U2 have become an ugly band, technically stifled by their own instrumental puerility and self-reference. No matter how many ‘best guitarist’ lists he might feature in, The Edge is responsible for only one inconosonic texture (y’know, the flighty, reverb-y stuff) – everything else is purely workmanlike. Constant valorisation of ‘the blues’ as the well from which all modern pop music is drawn is no longer an authentic maxim, but its one that is continually relied upon the great ‘innovator’. In an interview with Radio 4’s Front Row programme, The Edge claimed that lead single Get On Your Boots was some sort of return to a straight-ahead rock song for the band. Nothing like Vertigo, Elevation, or Beautiful Day, then. Barely anything here is not frustratingly easy, tonal, faux-dramatic and predictable. A particularly bad offender is Moment Of Surrender. Needlessly grandiose, too overly simplistic to warrant length over seven minutes and a vocal delivery so over-earnest it can’t be taken seriously. Top it off with weak, tremulous and unbalanced vocal harmonies with little-to-none of the requisite resonance to engender an emotional response, and U2’s crimes seem to be ever-increasing.

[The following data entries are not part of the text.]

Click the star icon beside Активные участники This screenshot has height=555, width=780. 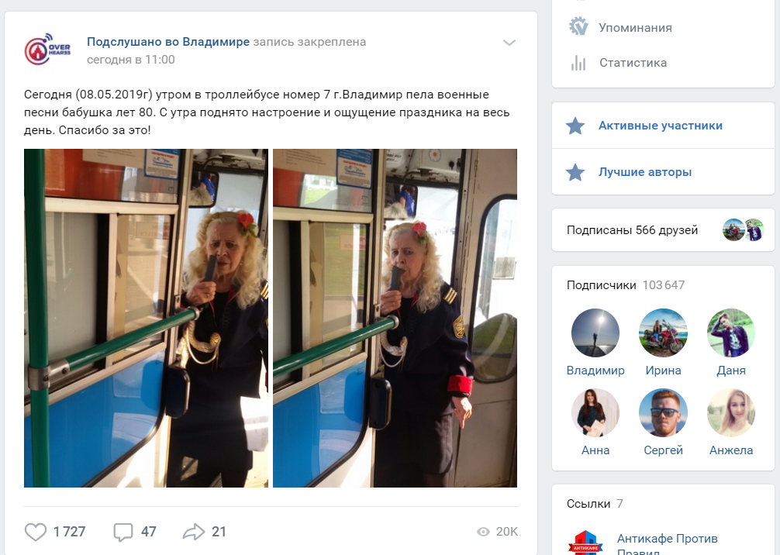pos(575,126)
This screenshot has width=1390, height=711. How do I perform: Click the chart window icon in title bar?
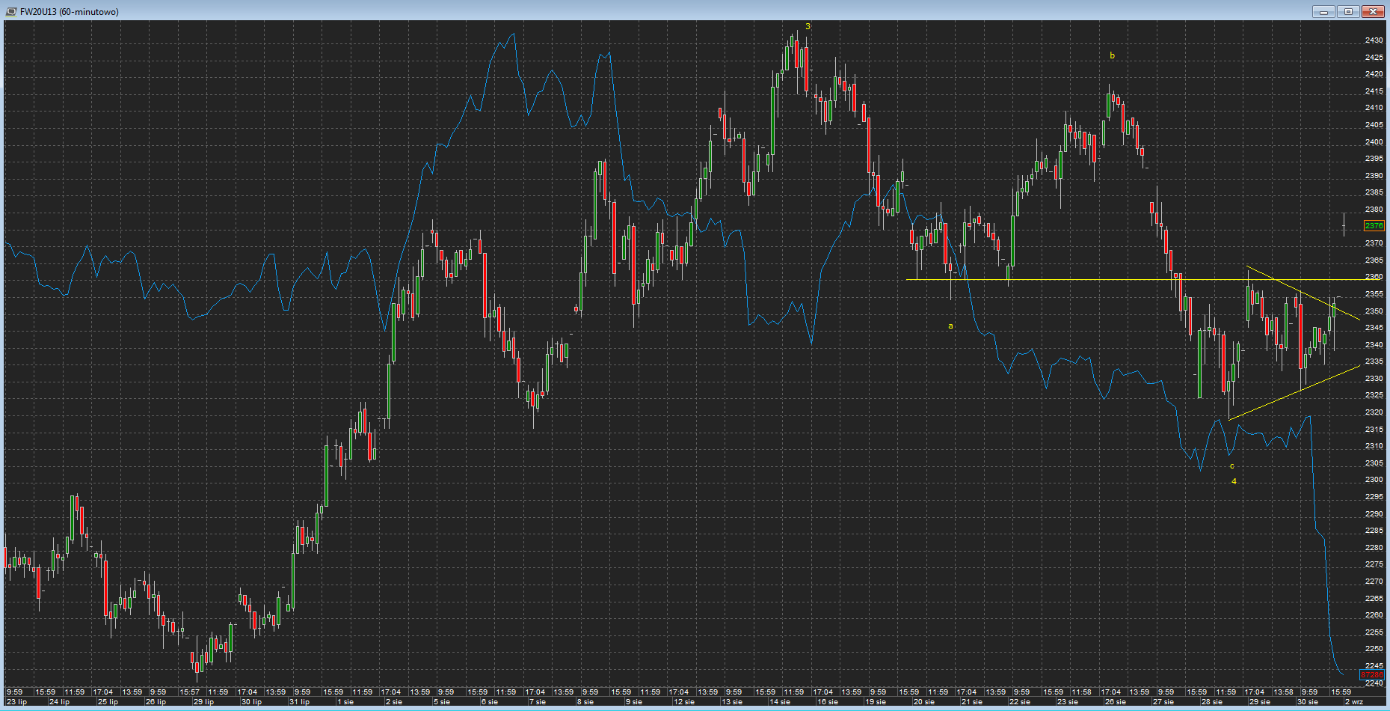click(x=11, y=11)
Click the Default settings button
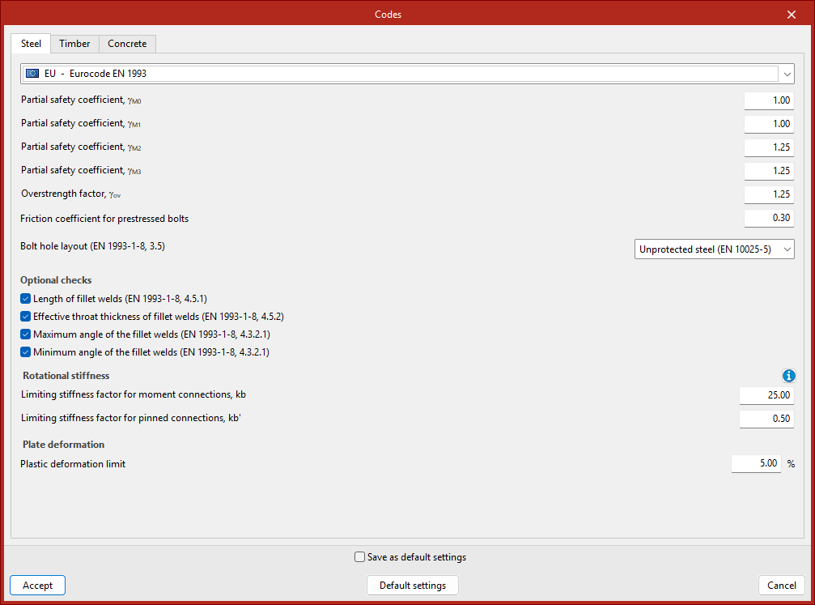 click(413, 586)
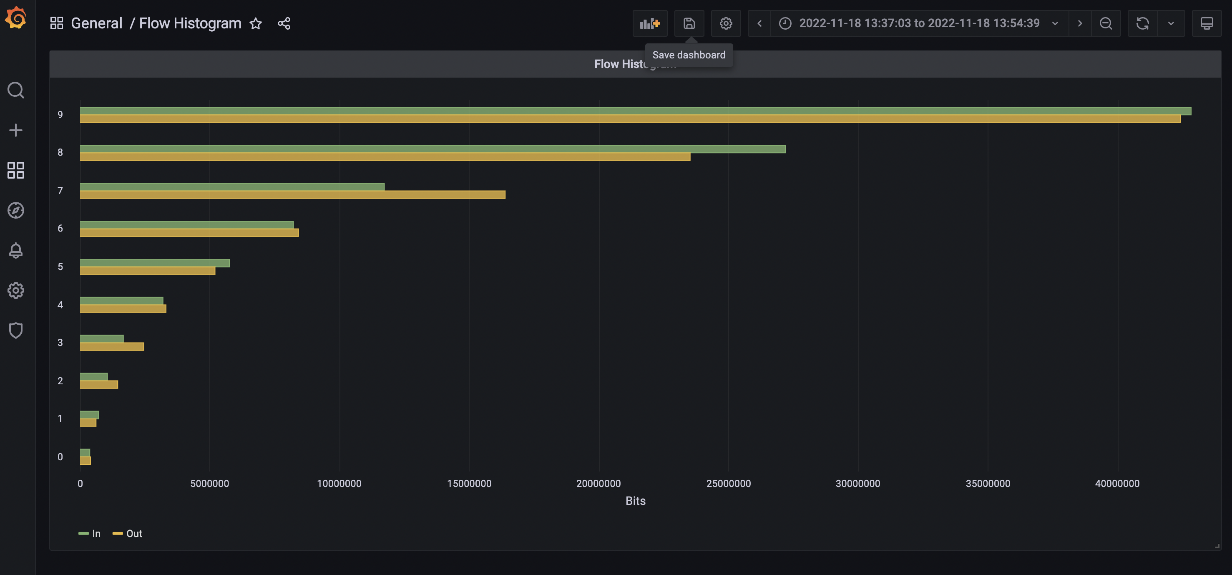Image resolution: width=1232 pixels, height=575 pixels.
Task: Open the Configuration settings menu
Action: pyautogui.click(x=16, y=290)
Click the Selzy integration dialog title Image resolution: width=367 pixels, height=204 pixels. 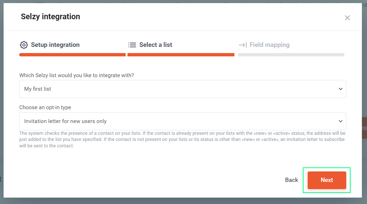coord(50,17)
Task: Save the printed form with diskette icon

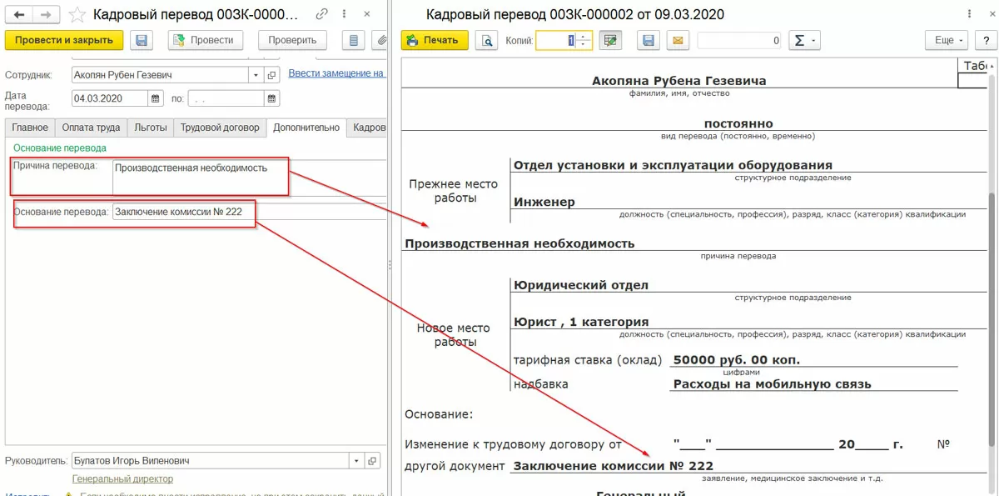Action: click(649, 40)
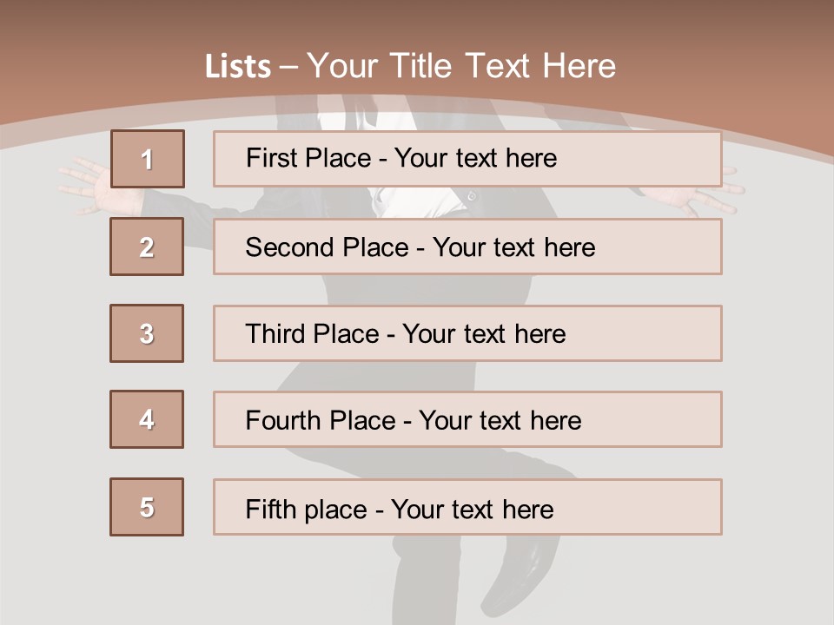Select the First Place text box

[x=467, y=159]
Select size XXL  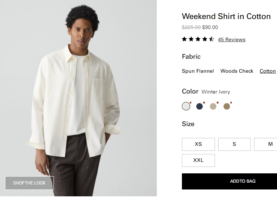click(x=198, y=160)
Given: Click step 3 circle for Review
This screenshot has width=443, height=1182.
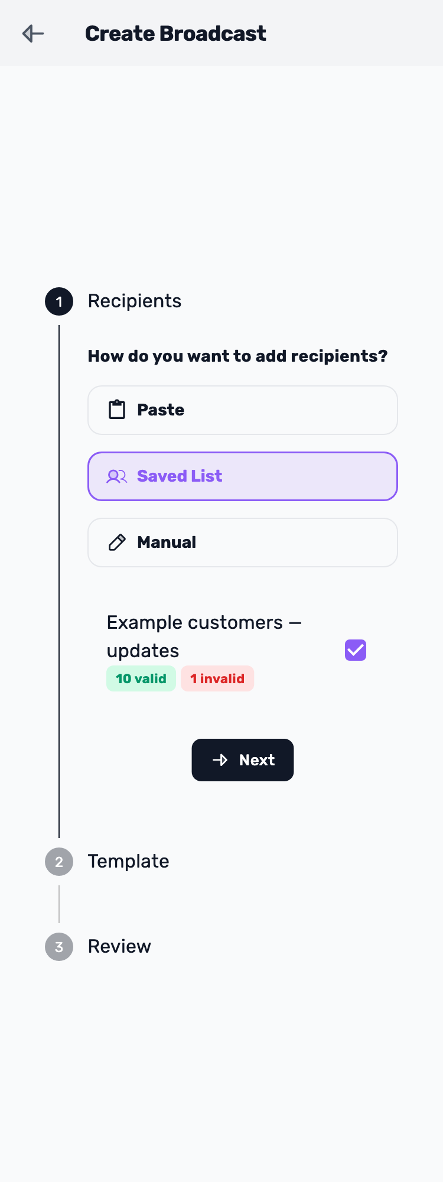Looking at the screenshot, I should pos(59,947).
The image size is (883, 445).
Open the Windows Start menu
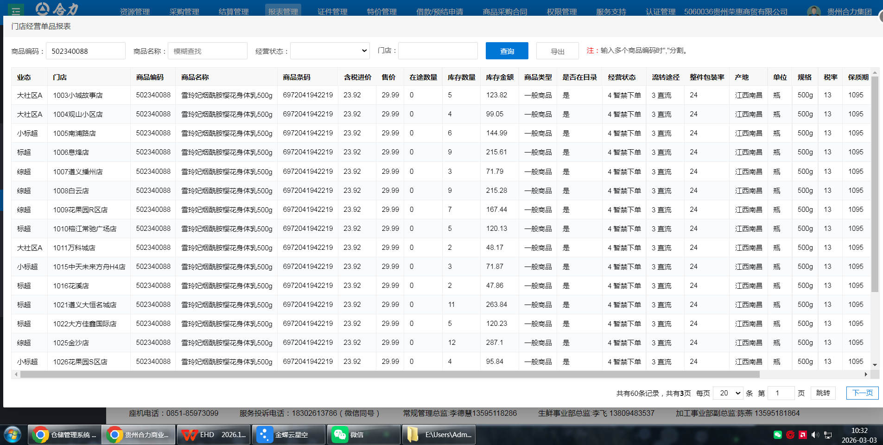[x=13, y=435]
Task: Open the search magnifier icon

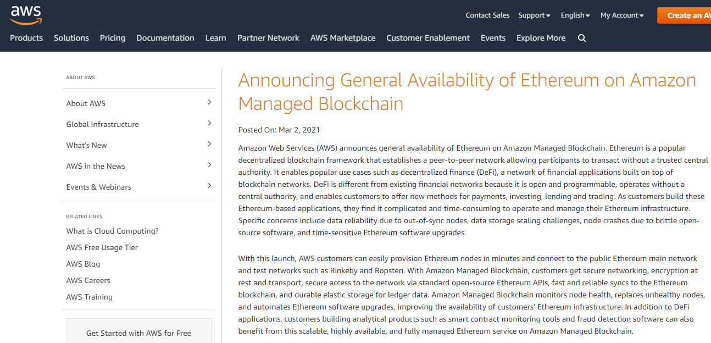Action: coord(582,38)
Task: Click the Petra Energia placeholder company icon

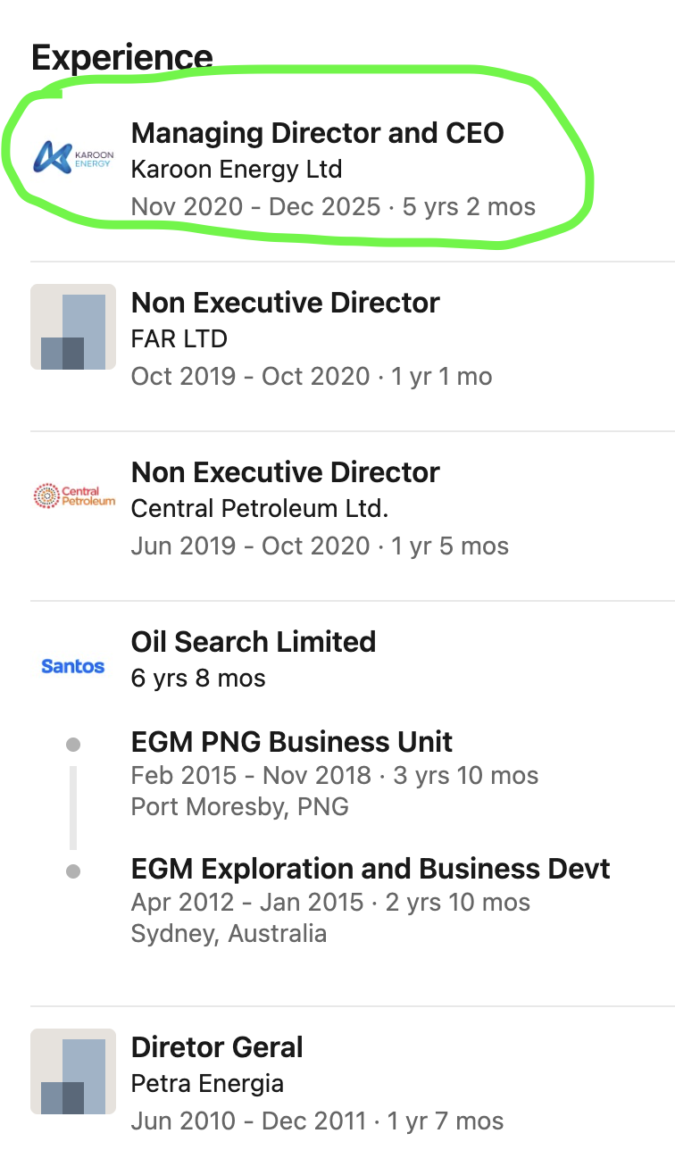Action: (73, 1071)
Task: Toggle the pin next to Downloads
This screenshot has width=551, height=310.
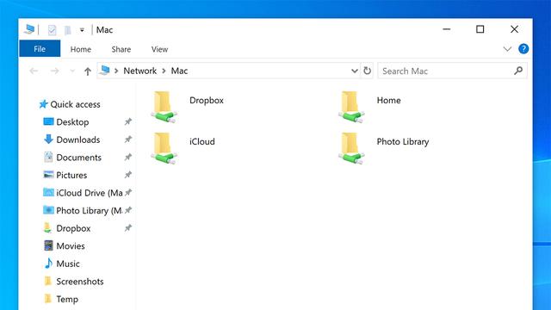Action: (128, 140)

Musically, things are bad, but Bono’s characterful poetry could at least provide interest. Sadly, lyrics don’t come more dullardly than “I don’t wanna talk about the war between nations…” on Get On Your Boots. Clearly, Paul, you do want to talk about the war between nations. If not, then what has the Christ-like philanthropy period of career actually been about? This little ‘sexy’ song is just disgusting. So fond is he of asking pointless questions (we all know that an African child dies every two seconds, and we’re very upset about it too) and making sweeping statements designed to encourage rounds of applause that it’s dropped into his heinously conceited and stylised lyrics. Whether it’s desperate grabs at party lingo (try “I’m gonna go crazy if I don’t go crazy!” on the similarly-named track) or the inane natural evocations of the African sunrise on Fez: Being Born, the whole is a verbal crisis. It seems, maybe through no fault of the band, that every line has been conceived so it’ll be quotable. They strive for resonance, but fail to remain relevant (there’s little worse than an ensemble chant of “re-boot yourself” on Unknown Caller… get with it Grandad! You’ve spilt tea on my I-Phone! Etc etc.)
There’s an awful guitar solo on Breathe, one of those ‘pick three notes and play them gradually faster’ tricks that were fatigued by 1990 at the latest – strangely alongside the only respectable vocal harmonies on the whole album. That, though brief, is strangely symptomatic of No Line On The Horizon. Several wrong elements combine for the duration; for one, there’s absolutely nothing here that hasn’t been done better before by U2 themselves, they’re still trading on legend status that has been unjustly awarded to them, and their viewpoints don’t ever coalesce into a unified message like on stronger efforts. It will sell and continue the legend of U2 rolling on, but another one like this could seriously find them out of favour with even the most foolish and lightweight of tastemakers.
No Line On The Horizon is out fucking everywhere now.